* Exercise inputs:
—————
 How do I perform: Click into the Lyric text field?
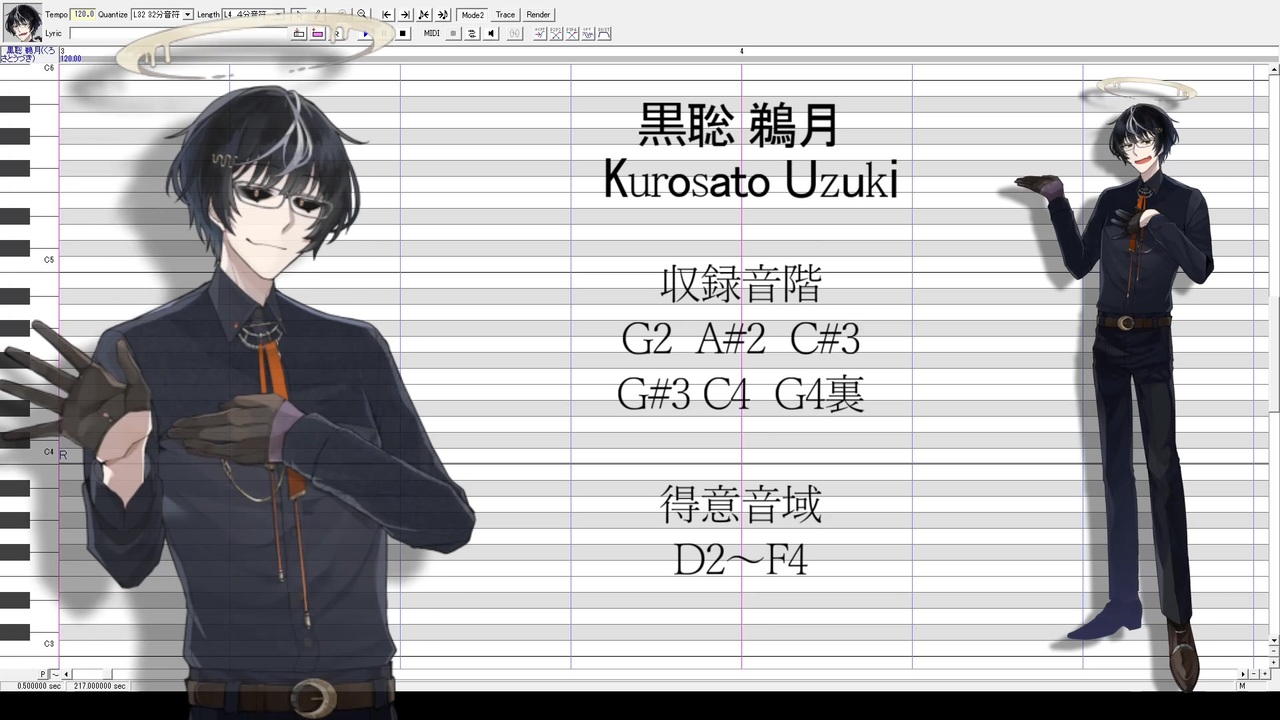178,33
—————
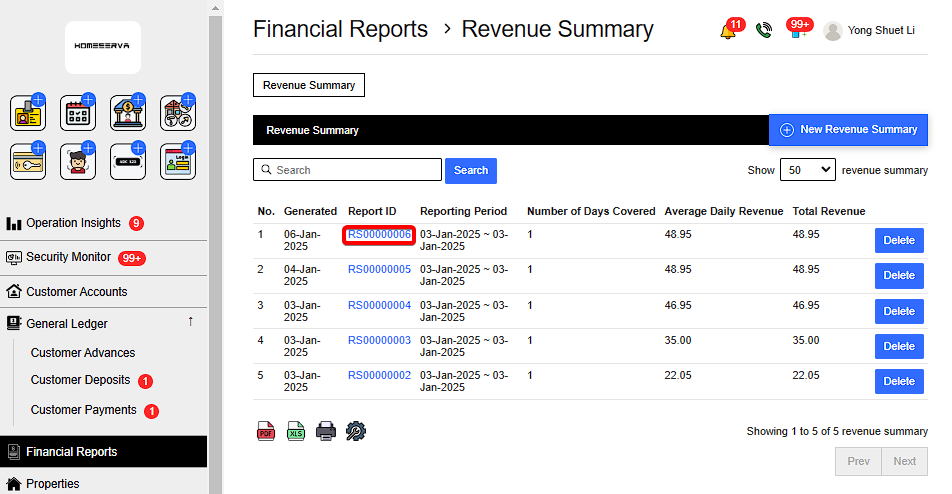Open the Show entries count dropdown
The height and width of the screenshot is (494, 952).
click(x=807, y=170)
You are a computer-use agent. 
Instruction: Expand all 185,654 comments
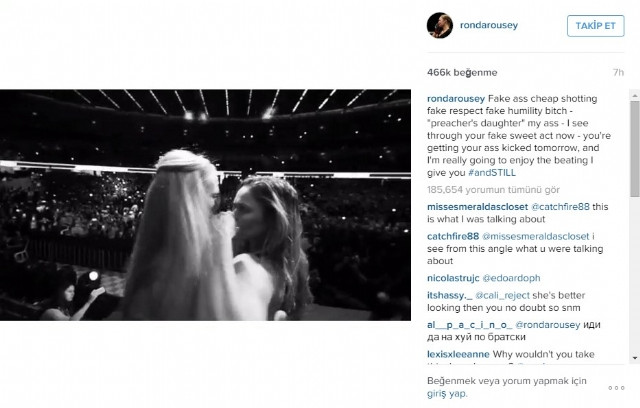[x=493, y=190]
—————
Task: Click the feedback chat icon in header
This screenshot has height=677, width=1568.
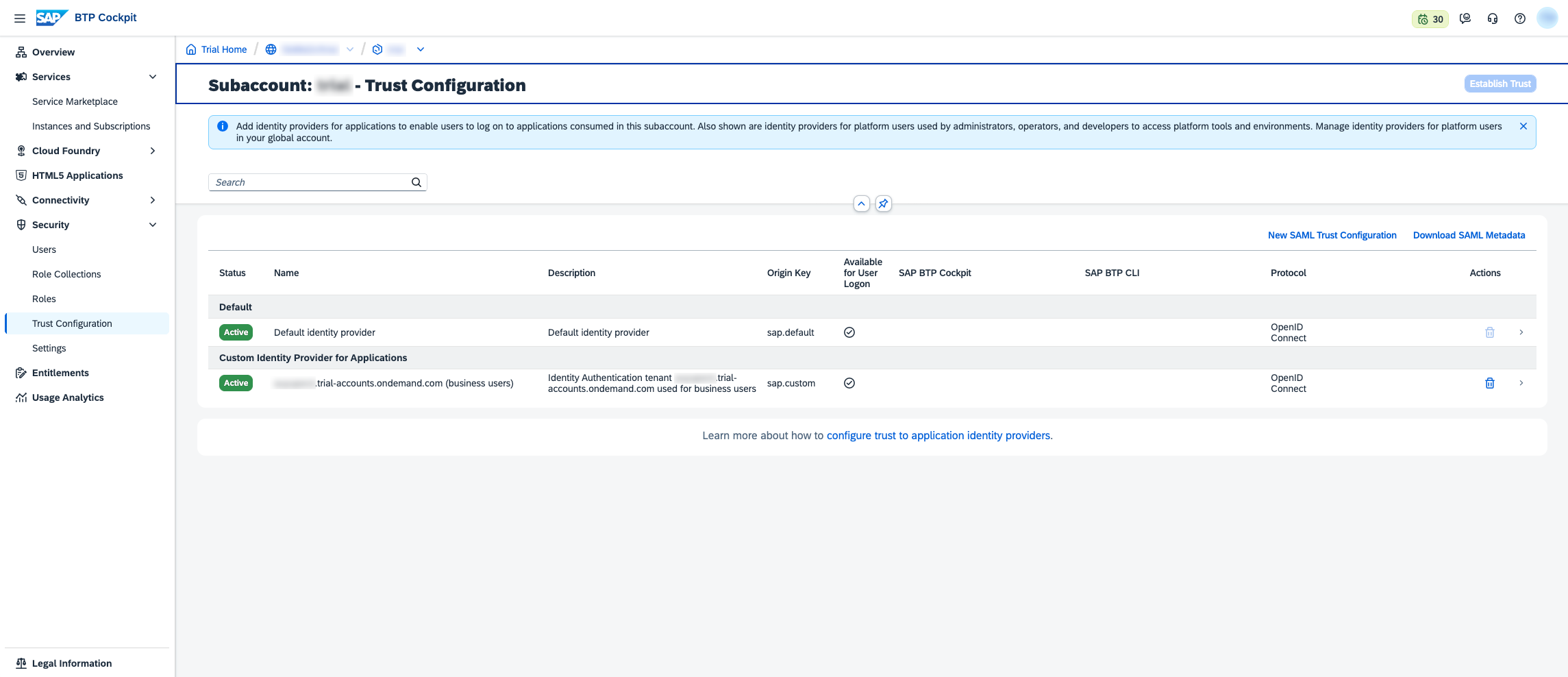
—————
* What needs to be done: Every line above from the line with "Task: Click the feedback chat icon in header" to the line with "This screenshot has height=677, width=1568.", both included, must be reproduced exactly, and no other line may appear.

* Finished exercise:
Task: Click the feedback chat icon in header
This screenshot has height=677, width=1568.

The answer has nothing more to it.